Morgan connected this with Psalm 55:6 (Oh, that I had wings like a dove! I would fly away and be at rest). “There the desire was for the inefficient wings of a dove for flight. Here the sense is of the sufficient wings of God for refuge until calamities are past.” (Morgan)

God as Refuge

“We should notice that David does not call the cave his refuge, though it was a refuge in a certain physical sense. Rather it is God whom he calls his refuge.” (Boice)

David came to the cave alone, and God was his only help. Yet he was confident, knowing as a military man the strategic value of high ground in battle. He looked to help from the Most High who occupied the greatest high ground of all: heaven.

“It is a marvelous thing to consider God is literally willing to perform all things in us, and for us, if only we will let Him.

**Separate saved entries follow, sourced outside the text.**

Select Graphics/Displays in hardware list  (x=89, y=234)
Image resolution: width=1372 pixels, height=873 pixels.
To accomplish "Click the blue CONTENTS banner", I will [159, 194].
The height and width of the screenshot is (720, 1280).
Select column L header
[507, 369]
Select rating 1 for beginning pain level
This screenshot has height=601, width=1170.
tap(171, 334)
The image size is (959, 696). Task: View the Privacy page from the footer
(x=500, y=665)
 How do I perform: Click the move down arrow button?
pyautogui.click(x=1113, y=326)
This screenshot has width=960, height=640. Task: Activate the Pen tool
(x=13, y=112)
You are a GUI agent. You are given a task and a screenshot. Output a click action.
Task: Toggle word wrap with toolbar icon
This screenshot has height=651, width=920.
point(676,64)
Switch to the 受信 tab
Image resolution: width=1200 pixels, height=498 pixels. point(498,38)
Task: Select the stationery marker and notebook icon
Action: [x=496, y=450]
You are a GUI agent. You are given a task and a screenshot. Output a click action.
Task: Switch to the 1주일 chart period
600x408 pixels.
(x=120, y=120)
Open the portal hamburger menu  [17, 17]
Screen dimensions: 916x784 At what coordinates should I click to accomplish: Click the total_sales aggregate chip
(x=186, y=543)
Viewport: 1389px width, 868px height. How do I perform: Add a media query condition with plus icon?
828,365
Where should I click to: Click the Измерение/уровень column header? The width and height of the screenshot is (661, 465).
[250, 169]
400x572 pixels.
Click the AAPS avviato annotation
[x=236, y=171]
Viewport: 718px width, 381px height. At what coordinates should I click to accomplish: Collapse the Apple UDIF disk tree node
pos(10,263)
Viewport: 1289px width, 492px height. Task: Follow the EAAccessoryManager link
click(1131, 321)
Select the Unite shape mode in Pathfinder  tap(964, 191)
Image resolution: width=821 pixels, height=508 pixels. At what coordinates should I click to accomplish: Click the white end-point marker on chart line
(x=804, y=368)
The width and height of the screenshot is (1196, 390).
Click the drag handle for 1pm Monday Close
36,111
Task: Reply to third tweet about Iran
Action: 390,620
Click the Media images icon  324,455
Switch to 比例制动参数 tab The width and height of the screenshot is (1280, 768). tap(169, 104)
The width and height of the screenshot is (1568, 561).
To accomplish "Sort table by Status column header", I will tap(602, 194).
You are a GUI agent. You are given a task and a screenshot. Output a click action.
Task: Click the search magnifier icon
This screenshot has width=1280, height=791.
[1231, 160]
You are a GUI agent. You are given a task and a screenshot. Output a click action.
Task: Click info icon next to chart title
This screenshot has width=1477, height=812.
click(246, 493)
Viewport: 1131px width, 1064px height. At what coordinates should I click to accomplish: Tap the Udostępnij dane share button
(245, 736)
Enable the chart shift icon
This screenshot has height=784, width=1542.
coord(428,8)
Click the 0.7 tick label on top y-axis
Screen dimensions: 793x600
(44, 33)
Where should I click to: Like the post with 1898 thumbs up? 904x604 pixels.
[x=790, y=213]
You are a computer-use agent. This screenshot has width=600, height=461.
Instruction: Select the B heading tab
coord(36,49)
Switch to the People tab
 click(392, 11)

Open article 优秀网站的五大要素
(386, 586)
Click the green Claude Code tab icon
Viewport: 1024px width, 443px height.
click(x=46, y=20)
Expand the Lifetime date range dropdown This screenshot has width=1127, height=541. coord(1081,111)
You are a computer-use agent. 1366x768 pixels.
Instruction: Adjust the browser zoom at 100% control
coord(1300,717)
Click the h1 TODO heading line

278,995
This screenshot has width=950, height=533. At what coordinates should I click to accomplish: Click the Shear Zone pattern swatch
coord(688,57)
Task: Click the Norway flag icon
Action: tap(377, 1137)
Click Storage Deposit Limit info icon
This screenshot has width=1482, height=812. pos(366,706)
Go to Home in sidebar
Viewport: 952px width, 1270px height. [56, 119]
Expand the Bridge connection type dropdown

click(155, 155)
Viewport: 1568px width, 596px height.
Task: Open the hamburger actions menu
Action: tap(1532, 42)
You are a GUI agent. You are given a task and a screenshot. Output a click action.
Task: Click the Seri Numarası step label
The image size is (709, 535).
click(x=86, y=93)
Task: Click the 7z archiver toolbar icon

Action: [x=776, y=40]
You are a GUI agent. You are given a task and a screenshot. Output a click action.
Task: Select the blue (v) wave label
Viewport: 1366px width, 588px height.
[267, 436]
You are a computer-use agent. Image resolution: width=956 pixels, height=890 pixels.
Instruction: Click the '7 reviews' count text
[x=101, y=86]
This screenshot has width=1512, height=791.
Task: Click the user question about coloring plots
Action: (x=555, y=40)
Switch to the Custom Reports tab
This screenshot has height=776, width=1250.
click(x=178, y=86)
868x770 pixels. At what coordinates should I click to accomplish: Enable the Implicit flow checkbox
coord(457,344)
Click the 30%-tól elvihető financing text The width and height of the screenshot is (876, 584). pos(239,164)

The mischief is that most of us insist on performing all things in the energy of our own resolve, in the strength of our own power.” (Meyer)

Selah: “The Selah at the end of the clause is unusual in the middle of a verse; but it may be intended to underscore, as it were, the impiety of the enemy, and so corresponds with the other Selah in Psalms 57:6, which is also in an unusual place, and points attention to the enemy’s ruin, as this does to his wickedness.” (Maclaren)

Lions in the Bible

There may have been lions prowling around David’s shelter.

Be sober, be vigilant; because your adversary the devil walks about like a roaring lion, seeking whom he may devour (1 Peter 5:8)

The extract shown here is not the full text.